╔══

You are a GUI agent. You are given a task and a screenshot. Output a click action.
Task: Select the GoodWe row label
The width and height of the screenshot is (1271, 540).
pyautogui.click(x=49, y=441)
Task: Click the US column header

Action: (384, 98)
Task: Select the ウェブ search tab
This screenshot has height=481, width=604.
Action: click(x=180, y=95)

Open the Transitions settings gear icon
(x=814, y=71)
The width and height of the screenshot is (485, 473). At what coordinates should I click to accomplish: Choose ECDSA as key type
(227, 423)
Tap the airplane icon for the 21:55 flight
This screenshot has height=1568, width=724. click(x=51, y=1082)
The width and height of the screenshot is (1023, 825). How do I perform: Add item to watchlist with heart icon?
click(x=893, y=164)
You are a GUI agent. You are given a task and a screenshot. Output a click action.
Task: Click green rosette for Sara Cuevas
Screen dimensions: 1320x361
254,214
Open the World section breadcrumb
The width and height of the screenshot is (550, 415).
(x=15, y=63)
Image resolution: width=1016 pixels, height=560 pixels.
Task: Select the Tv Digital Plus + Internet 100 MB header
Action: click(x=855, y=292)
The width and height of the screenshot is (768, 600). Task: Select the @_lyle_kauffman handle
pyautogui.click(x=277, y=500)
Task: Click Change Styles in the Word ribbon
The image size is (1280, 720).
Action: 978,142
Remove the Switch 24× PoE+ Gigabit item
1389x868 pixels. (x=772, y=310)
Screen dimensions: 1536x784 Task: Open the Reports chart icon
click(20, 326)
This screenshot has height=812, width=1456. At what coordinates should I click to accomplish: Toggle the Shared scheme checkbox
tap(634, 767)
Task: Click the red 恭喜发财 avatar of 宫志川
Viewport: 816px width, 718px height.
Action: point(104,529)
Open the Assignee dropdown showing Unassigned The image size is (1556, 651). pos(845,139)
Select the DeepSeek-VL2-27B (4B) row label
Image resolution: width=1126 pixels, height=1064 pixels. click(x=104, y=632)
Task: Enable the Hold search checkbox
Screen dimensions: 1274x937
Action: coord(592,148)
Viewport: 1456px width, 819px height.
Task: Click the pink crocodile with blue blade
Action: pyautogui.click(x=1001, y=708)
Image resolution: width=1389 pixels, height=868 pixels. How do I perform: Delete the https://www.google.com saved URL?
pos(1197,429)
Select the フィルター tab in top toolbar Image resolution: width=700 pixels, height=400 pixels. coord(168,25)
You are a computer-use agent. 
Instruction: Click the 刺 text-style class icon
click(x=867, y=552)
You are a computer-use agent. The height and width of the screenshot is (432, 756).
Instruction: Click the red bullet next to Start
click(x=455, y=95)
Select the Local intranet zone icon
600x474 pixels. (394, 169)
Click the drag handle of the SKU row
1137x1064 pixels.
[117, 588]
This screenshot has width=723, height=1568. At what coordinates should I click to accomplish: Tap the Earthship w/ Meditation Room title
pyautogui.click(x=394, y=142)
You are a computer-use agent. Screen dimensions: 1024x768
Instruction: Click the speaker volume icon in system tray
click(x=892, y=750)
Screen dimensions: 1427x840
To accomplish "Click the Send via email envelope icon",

╚══

▶ PROBLEM STATEMENT
Would you output, from the records above, exactly the run of lines that starts at the line containing "Task: Select the ウェブ search tab" and ends at the line containing "Open the World section breadcrumb", and only that run?

▶ SOLUTION TO THIS PROBLEM
Task: Select the ウェブ search tab
This screenshot has height=481, width=604.
Action: click(x=180, y=95)

Open the Transitions settings gear icon
(x=814, y=71)
The width and height of the screenshot is (485, 473). At what coordinates should I click to accomplish: Choose ECDSA as key type
(227, 423)
Tap the airplane icon for the 21:55 flight
This screenshot has height=1568, width=724. click(x=51, y=1082)
The width and height of the screenshot is (1023, 825). How do I perform: Add item to watchlist with heart icon?
click(x=893, y=164)
You are a GUI agent. You are given a task and a screenshot. Output a click action.
Task: Click green rosette for Sara Cuevas
Screen dimensions: 1320x361
254,214
Open the World section breadcrumb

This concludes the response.